*** Opening Supplied data ***
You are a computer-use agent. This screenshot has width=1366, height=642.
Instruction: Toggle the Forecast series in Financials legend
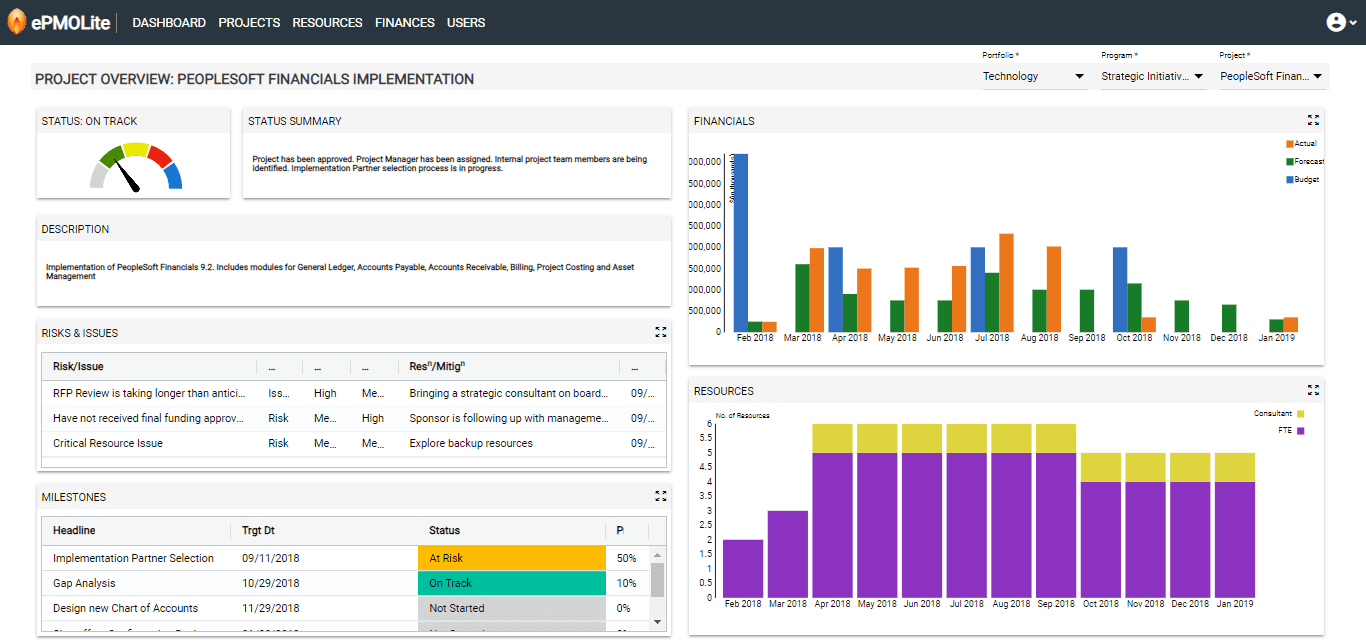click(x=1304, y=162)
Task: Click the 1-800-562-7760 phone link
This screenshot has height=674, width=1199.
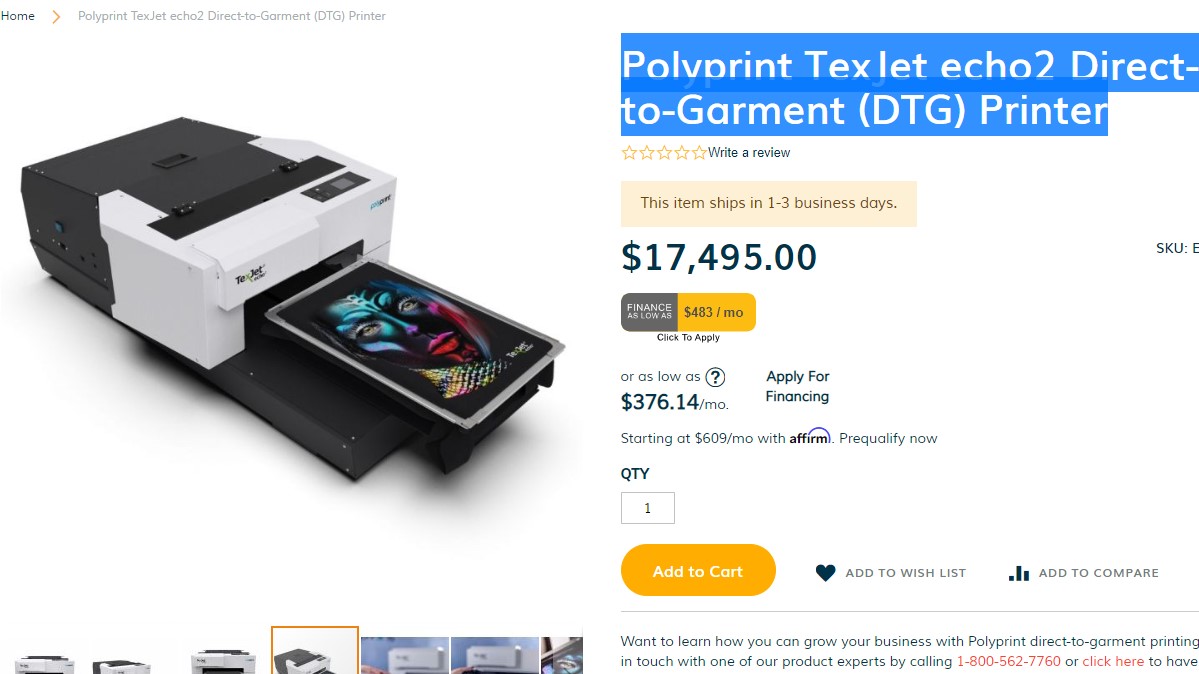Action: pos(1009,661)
*** Closing Supplied data ***
Exactly as written above, print every line of the data but not its pictures.

You are a computer-use agent. This screenshot has width=1366, height=642.
Instruction: Toggle the Forecast series in Financials legend
click(x=1304, y=162)
Task: Click the 1-800-562-7760 phone link
This screenshot has height=674, width=1199.
Action: pos(1009,661)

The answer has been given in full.